■ **WRITTEN INSTRUCTION**: State only how many of the lines below contain the string "menu", matching its case exactly.
* start DATA FOR THIS EXERCISE *
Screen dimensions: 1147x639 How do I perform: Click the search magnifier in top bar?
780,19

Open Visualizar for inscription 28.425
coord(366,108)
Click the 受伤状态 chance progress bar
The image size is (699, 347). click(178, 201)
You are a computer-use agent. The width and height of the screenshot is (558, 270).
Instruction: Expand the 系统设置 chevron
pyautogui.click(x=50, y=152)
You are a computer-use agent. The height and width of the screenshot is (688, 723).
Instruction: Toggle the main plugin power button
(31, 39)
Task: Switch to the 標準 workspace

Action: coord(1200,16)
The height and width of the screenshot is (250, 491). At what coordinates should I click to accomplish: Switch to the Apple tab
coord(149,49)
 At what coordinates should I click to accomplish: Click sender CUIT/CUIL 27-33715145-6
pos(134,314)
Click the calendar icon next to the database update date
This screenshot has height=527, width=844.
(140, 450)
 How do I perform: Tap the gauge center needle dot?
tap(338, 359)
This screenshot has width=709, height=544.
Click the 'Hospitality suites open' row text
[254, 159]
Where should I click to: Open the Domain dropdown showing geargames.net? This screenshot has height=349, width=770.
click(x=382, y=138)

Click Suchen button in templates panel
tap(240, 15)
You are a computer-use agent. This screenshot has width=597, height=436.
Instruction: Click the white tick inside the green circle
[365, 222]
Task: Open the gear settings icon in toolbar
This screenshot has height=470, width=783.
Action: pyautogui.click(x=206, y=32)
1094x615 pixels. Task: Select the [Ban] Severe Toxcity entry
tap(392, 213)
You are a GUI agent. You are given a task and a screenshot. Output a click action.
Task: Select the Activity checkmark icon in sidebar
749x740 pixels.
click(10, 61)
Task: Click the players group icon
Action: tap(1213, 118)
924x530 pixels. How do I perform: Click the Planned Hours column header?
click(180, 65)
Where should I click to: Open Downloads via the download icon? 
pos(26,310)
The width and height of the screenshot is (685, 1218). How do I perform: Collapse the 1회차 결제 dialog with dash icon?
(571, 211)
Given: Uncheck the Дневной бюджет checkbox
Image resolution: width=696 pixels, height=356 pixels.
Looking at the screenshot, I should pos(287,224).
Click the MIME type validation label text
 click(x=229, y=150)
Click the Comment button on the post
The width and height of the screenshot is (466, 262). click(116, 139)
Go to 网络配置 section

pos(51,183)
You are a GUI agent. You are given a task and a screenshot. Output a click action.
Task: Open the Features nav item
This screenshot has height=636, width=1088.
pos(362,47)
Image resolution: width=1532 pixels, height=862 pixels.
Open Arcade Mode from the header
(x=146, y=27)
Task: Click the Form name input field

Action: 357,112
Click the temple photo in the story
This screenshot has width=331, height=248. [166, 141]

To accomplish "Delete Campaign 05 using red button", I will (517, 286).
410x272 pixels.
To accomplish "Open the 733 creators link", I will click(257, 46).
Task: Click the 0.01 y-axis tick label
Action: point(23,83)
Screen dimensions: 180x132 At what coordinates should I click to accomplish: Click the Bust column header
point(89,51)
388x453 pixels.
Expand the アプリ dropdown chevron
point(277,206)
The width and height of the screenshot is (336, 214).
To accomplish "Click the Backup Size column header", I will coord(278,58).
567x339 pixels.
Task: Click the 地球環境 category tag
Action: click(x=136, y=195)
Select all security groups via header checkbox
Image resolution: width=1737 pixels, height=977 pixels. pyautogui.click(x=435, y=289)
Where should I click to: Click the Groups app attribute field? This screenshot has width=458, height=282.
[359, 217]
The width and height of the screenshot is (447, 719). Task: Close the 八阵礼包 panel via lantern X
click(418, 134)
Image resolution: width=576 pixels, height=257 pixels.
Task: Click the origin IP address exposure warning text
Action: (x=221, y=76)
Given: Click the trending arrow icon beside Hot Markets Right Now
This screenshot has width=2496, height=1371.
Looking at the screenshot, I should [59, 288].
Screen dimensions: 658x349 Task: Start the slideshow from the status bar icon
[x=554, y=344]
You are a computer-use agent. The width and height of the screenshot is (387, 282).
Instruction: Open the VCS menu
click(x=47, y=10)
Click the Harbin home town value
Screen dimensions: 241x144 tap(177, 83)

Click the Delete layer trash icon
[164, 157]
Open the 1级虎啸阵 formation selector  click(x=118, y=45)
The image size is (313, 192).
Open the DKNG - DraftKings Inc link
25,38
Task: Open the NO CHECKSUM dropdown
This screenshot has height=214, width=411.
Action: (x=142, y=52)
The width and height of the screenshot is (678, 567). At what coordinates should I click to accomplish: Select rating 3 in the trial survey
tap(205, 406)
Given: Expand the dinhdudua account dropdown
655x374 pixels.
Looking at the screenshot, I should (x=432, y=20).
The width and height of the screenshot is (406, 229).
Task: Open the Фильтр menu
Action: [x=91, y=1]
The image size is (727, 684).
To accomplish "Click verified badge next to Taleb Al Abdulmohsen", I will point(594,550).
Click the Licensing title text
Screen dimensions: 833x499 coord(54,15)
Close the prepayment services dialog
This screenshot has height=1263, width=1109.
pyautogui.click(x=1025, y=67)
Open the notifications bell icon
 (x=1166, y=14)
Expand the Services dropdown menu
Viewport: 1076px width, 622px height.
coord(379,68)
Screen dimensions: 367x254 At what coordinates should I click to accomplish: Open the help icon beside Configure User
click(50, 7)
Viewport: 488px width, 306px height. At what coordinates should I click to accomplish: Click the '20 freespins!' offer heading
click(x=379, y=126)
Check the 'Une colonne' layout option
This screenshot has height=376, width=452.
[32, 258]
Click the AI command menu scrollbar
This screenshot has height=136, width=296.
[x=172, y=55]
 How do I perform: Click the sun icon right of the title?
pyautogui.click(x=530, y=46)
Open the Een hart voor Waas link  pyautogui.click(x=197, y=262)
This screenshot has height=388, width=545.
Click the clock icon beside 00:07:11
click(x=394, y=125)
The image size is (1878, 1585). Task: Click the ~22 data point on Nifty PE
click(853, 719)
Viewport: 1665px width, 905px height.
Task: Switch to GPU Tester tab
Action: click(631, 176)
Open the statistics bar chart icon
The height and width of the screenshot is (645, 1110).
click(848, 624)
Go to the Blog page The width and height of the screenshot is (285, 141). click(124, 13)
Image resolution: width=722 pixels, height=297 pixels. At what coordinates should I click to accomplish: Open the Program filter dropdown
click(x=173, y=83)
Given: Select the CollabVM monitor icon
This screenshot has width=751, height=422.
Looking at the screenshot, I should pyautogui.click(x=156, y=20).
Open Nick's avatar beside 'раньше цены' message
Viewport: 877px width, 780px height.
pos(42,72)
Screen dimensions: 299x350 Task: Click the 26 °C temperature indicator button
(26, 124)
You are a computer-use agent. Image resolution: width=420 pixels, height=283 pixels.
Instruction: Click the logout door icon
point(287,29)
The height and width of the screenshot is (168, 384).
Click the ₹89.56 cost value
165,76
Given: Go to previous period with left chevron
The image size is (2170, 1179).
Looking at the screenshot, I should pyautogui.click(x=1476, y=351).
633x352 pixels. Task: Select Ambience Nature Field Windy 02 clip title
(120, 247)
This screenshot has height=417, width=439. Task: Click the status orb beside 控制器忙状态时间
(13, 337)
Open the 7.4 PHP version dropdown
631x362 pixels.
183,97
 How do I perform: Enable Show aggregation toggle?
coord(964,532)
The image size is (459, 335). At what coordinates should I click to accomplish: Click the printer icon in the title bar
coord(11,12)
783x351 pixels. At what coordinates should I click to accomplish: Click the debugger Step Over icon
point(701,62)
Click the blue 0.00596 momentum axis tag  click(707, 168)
* end DATA FOR THIS EXERCISE *
■ **EXERCISE RESULT**: 4